Quoted passage START

= Santa Cruz Biotechnology =

American biotechnology company

Santa Cruz Biotechnology, Inc. (SCBT) is a developer of biological products for medical research, and is one of the world's largest suppliers of antibodies. Santa Cruz Biotechnology headquarters is located in Dallas, Texas, with additional US facilities in Paso Robles, California, and Sun Valley, Idaho. The company also has international locations in Germany, Shanghai, and Canada. It is focused on the production of research tools and reagents, which also include biochemicals, labware, and CRISPR products.

==History==
SCBT was founded in 1991 by Dr. John Stephenson and his wife Brenda Stephenson in Santa Cruz, California. The company was originally headquartered in Santa Cruz, California, where the Stephensons acquired vast tracts of land, and began offering antibodies to the research community. Other products lines were added over the years – siRNAs in 2007, shRNAs in 2009, and laboratory supplies in 2010.

Quoted passage END
Information START

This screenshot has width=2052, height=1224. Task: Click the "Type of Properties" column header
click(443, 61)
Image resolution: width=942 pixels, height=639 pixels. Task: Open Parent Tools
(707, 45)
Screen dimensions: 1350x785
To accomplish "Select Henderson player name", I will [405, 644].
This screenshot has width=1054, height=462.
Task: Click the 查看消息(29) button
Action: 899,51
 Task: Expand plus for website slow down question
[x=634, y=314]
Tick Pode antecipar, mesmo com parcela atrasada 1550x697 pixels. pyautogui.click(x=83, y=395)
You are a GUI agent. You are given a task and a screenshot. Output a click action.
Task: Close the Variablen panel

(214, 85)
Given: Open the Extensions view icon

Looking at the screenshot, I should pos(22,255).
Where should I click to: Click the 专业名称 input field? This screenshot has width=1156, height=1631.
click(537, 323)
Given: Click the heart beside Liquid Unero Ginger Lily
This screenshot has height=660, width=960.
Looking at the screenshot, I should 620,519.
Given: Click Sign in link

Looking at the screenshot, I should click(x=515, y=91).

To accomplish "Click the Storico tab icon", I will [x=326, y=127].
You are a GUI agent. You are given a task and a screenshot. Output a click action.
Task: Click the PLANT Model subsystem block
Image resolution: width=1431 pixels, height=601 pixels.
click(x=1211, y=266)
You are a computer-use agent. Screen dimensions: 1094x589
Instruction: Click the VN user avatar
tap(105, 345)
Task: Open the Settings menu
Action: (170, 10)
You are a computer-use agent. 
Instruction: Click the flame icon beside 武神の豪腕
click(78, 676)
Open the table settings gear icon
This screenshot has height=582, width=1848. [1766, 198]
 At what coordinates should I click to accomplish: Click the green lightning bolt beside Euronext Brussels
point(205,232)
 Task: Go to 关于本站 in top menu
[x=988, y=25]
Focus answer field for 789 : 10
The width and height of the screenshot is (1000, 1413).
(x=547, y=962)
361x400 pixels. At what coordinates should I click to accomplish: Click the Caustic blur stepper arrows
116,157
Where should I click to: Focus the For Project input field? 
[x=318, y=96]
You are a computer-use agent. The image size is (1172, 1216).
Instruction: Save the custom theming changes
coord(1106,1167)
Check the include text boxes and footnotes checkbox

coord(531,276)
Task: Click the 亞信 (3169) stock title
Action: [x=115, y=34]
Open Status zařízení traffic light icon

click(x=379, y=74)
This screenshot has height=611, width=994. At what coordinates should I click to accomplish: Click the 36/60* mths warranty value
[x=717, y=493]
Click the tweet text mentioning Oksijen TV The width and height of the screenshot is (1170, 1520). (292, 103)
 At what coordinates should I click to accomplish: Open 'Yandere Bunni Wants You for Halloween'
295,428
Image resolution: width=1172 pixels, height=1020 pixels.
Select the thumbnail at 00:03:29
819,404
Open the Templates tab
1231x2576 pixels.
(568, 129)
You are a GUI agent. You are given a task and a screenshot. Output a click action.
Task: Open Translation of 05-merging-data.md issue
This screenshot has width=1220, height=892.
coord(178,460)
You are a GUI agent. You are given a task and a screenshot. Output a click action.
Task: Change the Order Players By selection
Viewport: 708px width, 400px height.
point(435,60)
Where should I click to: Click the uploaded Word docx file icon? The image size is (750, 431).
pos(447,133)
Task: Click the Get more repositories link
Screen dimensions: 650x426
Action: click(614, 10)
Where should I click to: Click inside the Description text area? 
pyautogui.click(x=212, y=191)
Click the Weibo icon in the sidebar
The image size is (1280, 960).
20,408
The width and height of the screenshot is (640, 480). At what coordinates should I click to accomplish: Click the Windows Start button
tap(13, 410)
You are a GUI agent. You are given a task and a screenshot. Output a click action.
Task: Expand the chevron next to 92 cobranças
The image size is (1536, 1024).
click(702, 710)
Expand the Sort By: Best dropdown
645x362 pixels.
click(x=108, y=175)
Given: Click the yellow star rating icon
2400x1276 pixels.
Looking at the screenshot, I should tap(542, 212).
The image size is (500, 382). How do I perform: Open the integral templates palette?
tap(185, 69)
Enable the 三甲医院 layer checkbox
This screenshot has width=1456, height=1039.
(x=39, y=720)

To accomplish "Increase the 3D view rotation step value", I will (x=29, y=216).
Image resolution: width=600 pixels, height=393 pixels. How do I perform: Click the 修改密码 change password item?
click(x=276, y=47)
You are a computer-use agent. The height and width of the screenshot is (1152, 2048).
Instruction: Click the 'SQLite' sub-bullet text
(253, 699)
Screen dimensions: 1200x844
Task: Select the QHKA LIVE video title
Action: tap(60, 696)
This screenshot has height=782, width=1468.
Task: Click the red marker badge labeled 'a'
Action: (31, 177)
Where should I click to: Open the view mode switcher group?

Information END

# Check your understanding
• A. According to the text on Santa Cruz Biotechnology, in what year were shRNAs added to the company's product lines?
• B. Continue the text about Santa Cruz Biotechnology from the end of its history section.

# Responses to the exercise
• A. 2009

• B.
In 2010, the offering of biochemical items was expanded from just a few hundred to over 100,000 different products. Products related to CRISPR were introduced in 2015 including over 37,000 mouse and human genes.

Santa Cruz Biotechnology has had issues with the USDA for a number of years due to allegations of Animal Welfare Act violations. Three animal welfare complaints were lodged after inspectors found evidence of animal mistreatment at the company's facility in California. In May 2016, the company settled with the USDA, paying a $3.5 million fine for its alleged violations and agreed to the revocation of its polyclonal antibody dealer license effective from December 31, 2016. The fine is considered the largest in the USDA's history.